Skocz do zawartości

Nocniki z UW na wystawie w muzeum?


Rekomendowane odpowiedzi

Czy nocnik może być eksponatem w muzeum? - zastanawiają się historycy. Trzy stare baseniki wykopano na terenie kampusu UW. Oprócz tego przedwojenną maszynę do szycia, nożyce, menażki i butelkę po winie węgierskim z 1941 roku.

Pod koniec października cały kampus uniwersytecki przy Krakowskim Przedmieściu postawiono na nogi. Ogrodnik natknął się na niewybuch z II wojny światowej. Pocisk ponad 60 lat przeleżał kilka centymetrów pod ziemią między starą biblioteką a wydziałem prawa. Ewakuowano studentów z okolicznych budynków. Na miejsce przyjechali saperzy z Kazunia. - Teren trzeba przeszukać, bo niewybuchów może być więcej - ogłosiły władze uczelni.

I przez kilka tygodni pracownicy specjalnej firmy przeczesywali ze szperaczami do metalu" cały kampus. W grudniu fachowcy znaleźli kolejny niewybuch. Ale nie tylko.

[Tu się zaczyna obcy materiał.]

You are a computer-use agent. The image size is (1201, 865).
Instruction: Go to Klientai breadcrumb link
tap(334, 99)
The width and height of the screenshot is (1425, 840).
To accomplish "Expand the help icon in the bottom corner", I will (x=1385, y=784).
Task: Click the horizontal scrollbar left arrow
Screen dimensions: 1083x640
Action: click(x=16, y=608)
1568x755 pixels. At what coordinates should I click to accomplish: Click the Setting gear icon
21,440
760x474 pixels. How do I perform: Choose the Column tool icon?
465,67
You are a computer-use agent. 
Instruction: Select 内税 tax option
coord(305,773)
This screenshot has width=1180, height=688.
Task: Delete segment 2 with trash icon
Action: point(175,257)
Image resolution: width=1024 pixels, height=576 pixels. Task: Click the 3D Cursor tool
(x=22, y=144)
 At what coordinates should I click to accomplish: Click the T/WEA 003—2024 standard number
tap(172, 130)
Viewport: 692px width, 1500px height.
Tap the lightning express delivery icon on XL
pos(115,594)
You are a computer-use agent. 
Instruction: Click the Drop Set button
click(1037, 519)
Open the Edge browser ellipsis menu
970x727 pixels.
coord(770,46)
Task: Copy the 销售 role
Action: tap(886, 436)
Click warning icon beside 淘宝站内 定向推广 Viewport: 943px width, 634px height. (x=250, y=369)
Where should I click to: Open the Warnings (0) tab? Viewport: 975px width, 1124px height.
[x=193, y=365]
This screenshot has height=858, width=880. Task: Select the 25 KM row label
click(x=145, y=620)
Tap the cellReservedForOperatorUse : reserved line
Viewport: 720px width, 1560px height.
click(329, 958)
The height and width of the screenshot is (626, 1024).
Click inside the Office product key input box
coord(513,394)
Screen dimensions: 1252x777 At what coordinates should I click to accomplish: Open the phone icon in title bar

Niedaleko wydziału historycznego wykopali menażki wojskowe, widelce i noże, pas z amunicją do karabinu, kolbę. Zakopana tam też była przedwojenna maszyna do szycia. Kilka metrów dalej, przy pomniku Uranii, odkryli inne, ciekawe przedmioty: nożyce oraz trzy stare zawinięte w niemieckie gazety emaliowane nocniki. - Leżała tam też butelka po węgierskim winie z 1941 roku. Niestety, pusta, ale zachowała się naklejka - opowiada dr Robert Gawkowski z Muzeum UW, który został wezwany na miejsce wykopalisk i poproszony o ocenę znalezisk.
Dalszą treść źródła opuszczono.